Living in an Airstream trailer has definitely been one of the biggest adventures of my life. Denise and I have learned a lot as we settled into our new home, and hopefully sharing these lessons will help others:
1. Say No to Stuff
Living in an Airstream means that you have a very limited space in which to carry out your day-to-day tasks. This goes for working, bathing, cooking, sleeping, storage, and just about anything else you do. Take a tip from these movers NYC and get rid of things before your relocation! Anything that you bring into your trailer needs to be an essential item. We had quite the time downsizing from a house as big as Texas to our 200-square-foot Land Yacht. The most painful thing for me was paring down all of my beloved kitchen accessories and gadgets, but it helped me to remember that, just outside my doorstep, there’s always a ton of space. Remember, clutter is the enemy of a simple lifestyle.
2. Replace the Mattresses
This seems like a small tip, but standard Airstream mattresses are pretty terrible. Our first few nights living in the Airstream, we woke up with horrendous backaches. Invest in new ones as soon as you can afford to do so.

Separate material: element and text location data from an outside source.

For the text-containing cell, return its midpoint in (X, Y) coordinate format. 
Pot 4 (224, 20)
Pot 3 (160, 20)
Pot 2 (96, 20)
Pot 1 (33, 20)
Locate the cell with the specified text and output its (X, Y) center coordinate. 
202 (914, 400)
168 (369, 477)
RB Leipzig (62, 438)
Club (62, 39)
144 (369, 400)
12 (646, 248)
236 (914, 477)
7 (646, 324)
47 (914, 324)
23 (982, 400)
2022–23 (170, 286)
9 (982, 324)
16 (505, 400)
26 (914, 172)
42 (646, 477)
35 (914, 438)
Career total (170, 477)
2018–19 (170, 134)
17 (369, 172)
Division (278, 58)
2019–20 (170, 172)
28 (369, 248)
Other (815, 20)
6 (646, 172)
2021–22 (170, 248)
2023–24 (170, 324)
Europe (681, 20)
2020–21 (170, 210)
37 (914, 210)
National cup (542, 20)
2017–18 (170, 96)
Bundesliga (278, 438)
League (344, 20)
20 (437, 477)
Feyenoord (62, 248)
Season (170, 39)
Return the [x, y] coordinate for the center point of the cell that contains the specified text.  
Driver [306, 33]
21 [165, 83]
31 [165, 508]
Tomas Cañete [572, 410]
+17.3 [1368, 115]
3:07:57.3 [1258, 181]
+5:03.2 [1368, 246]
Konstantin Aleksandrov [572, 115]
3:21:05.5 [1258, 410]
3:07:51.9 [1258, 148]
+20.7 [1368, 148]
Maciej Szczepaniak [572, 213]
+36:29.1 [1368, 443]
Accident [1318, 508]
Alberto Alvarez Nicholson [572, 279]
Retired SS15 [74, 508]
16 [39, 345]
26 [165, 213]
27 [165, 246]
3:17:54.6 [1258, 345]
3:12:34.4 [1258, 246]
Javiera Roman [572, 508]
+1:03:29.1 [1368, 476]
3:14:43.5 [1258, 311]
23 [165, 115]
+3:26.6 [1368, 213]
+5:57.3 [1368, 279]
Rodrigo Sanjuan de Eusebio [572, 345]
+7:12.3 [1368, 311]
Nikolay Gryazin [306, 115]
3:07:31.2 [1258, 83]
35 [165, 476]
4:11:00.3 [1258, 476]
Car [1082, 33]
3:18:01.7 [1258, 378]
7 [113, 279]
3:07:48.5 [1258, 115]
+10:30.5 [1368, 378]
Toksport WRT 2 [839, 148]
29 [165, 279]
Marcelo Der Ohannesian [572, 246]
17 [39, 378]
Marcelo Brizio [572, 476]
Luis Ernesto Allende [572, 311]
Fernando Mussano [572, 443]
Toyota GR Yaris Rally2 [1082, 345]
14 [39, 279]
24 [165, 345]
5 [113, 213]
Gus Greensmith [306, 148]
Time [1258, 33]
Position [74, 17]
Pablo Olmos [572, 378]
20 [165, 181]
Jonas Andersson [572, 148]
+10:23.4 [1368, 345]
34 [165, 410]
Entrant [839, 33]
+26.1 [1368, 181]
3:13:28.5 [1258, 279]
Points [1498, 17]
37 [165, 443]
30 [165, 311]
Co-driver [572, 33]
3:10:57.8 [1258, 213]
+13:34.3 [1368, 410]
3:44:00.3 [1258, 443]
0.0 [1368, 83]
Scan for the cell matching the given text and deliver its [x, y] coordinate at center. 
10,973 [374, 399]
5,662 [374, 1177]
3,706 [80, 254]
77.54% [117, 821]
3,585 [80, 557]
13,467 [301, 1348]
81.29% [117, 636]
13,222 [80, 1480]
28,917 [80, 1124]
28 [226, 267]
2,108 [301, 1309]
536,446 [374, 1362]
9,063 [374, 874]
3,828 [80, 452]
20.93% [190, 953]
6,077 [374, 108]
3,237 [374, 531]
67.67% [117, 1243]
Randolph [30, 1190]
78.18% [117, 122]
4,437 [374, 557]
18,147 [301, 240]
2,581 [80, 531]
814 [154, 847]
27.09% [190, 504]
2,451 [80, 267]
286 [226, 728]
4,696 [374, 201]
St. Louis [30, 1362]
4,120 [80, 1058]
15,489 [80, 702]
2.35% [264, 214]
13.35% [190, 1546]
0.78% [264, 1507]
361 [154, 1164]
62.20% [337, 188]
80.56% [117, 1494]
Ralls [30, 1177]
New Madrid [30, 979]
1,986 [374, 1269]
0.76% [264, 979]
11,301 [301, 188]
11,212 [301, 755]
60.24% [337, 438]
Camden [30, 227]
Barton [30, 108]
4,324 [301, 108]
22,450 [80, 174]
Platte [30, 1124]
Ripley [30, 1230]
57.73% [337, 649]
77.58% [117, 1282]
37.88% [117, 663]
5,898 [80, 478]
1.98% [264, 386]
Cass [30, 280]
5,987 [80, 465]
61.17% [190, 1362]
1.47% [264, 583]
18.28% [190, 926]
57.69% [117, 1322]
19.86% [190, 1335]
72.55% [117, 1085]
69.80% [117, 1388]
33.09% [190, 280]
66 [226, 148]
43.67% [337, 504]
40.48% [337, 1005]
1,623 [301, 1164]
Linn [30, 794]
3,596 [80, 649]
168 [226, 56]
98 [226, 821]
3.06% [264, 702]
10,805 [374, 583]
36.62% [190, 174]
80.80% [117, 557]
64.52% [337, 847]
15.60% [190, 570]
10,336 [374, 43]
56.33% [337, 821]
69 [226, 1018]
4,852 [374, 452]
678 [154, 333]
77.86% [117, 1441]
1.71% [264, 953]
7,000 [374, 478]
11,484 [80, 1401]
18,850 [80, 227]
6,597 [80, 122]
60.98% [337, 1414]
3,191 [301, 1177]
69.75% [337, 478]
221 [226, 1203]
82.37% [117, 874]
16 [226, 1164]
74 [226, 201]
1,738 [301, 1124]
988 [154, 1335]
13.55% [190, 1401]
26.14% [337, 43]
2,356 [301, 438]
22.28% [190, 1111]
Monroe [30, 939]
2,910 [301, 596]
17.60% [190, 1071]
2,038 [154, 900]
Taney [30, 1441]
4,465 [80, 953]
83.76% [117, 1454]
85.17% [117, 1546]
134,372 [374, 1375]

3. Use a Mail Forwarding Service
First and foremost, I’d recommend switching any billing to paperless to reduce the amount of snail mail you receive. Then find a mail forwarding service. There are a lot of these all over the United States, and a quick internet search will help you find out which ones are available to you. We chose iPostal1 which has several locations in Texas at really low rates ($9.99/month). They scan in our mail and then we choose what gets forwarded to us.
4. Maintain your Trailer
A little preventative maintenance goes a long way! There are great comprehensive lists out there to help you learn what maintenance needs done at specific times of the year, and a good maintenance schedule can literally save you thousands of dollars in repairs. You can also get helpful tips from other Airstream owners on this forum.
5. Invest in a DVD Player
There will be days that you can’t get outside due to weather. Since you probably won’t have cable and might not have internet, a DVD player is a great form of entertainment. There’s a Red Box at nearly every corner in America, so your options are unlimited.
6. Don’t Underestimate Expenses
Living in an Airstream still costs money, and it’s important to understand your expenses upfront. There’s gas, maintenance, food, campground fees, dump fees, etc. Make sure you budget more money than you think will be necessary for unexpected expenses and get creative with saving money. The best way we’ve learn to cut costs is by finding free parking for our trailer at public campgrounds or “boondocking” on land owned by other RVers.
7. Make a Plan
Although the idea of wandering aimlessly through the countryside is quite romantic, you can save time and headache by planning ahead a bit. Find out which campgrounds you like in a given area based on price, location, etc. If you’re in need of a tune-up, plan a stop near a shop. If you need groceries, maybe the state park isn’t the best place to hunker down for the night.
8. But Keep the Plan Loose
The appeal of an Airstream is its freeing lifestyle. Keep the plan generalized enough that you don’t go crazy trying to keep to a schedule. For instance, when we went to Florida over the winter, we had a loose idea of where all we wanted to see, but the only concrete plans we made were the dates we went to stay with friends.
9. Embrace the Unknown
This might be the most important lesson I’ve learned from living in an Airstream. There will be hiccups, blown tires, sub-par camping areas, and rain, but each day truly is an adventure. The people you will meet, places you’ll see, and freedom you’ll have far outweigh the troubles you’ll have.